We are interested in how the innate immune response contributes to the adaptive immune response and, in particular, how it influences chronic allograft vasculopathy (CAV). When an organ is retrieved for transplantation, it undergoes a period of ischaemia when the blood supply is interrupted, followed by reperfusion when the organ is transplanted into the patient. Both of these events are unavoidable and cause some degree of tissue injury which is thought to contribute to poor graft function at a late stage after transplantation.
One theory is that the tissue damage may result in development of antibodies against normal cell structures – autoantibodies – which have been shown to be associated with CAV. Professor Mike Nicholson and Dr Sarah Hosgood have developed a system for perfusing kidneys retrieved from donors that appears to repair some ischaemic damage and improve renal function. Together with Prof. Nicholson, we are using this system to attempt to improve the function of DCD organs.

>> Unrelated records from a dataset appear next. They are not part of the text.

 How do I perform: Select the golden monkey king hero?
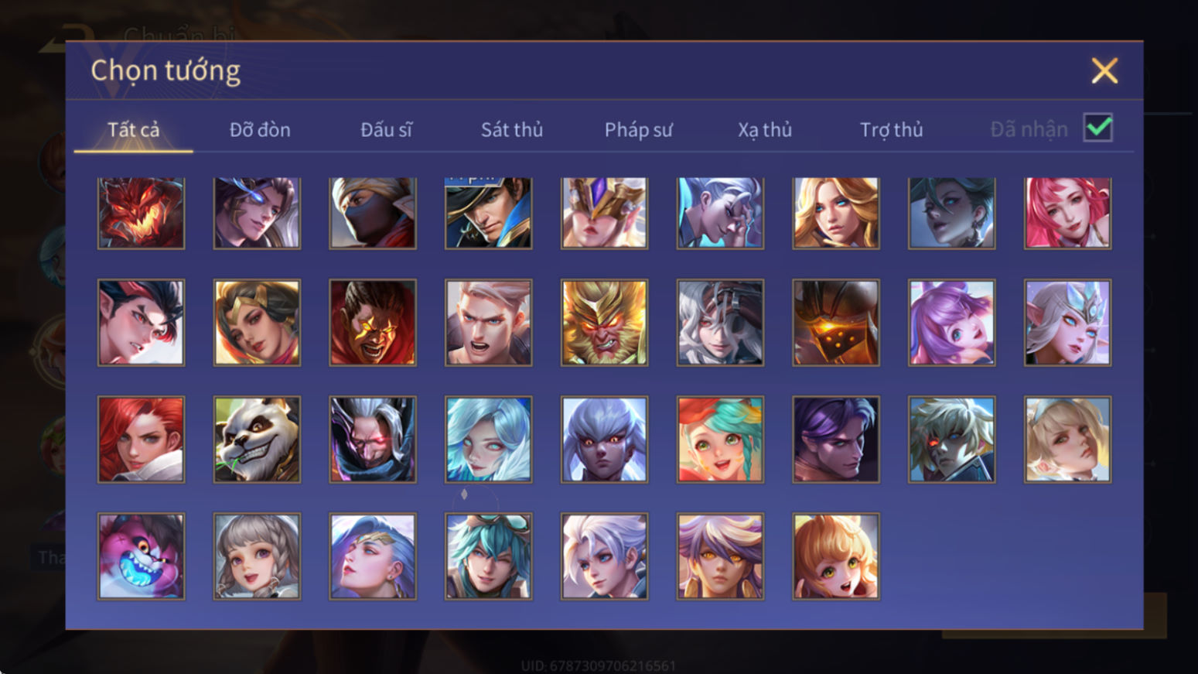604,322
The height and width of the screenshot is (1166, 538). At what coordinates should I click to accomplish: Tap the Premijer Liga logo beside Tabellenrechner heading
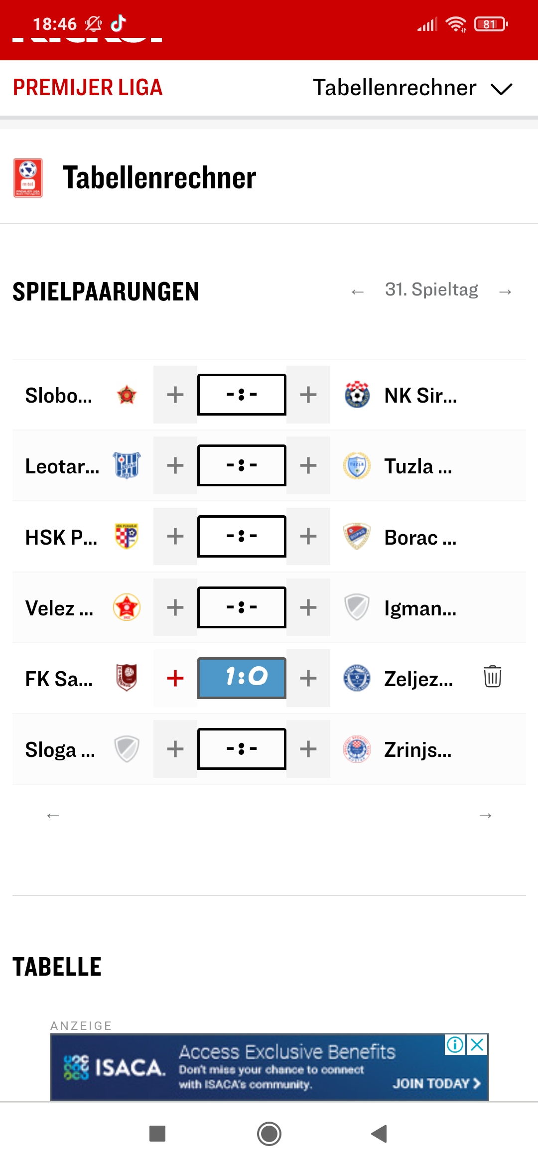point(28,178)
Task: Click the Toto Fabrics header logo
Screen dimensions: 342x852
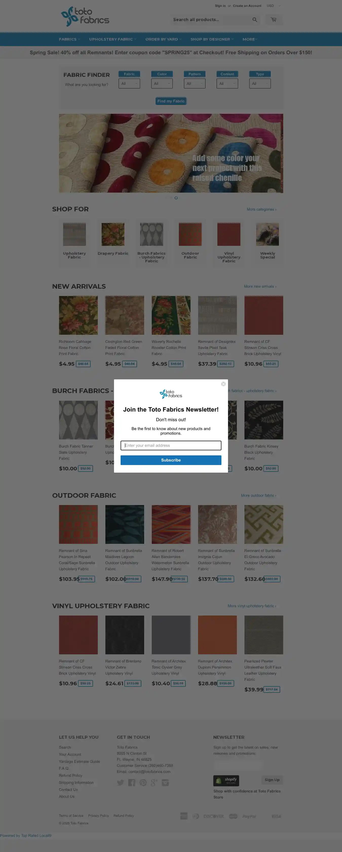Action: tap(85, 16)
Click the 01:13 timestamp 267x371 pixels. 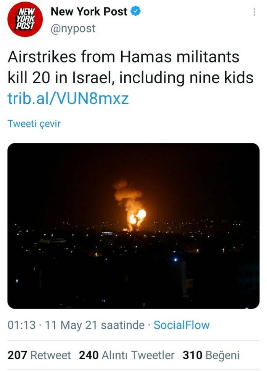(21, 326)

It is thought that ischaemic injury is caused, in part, by the response of mitochondria to the reduced flow of oxygenated blood. Dr Mike Murphy in the MRC Mitochondrial Biology Unit, Cambridge, has pioneered the development of mitochondria-targeted therapies that have been applied to a wide range of models of human disorders in which mitochondrial oxidative stress plays an important role. One treatment has gone on to phase II trials and a newer compound appears to be protective against cardiac ischaemia-reperfusion injury. We are collaborating with Dr Murphy, testing this approach for ameliorating ischaemic injury both in models of transplant vasculopathy and using the kidney perfusion system.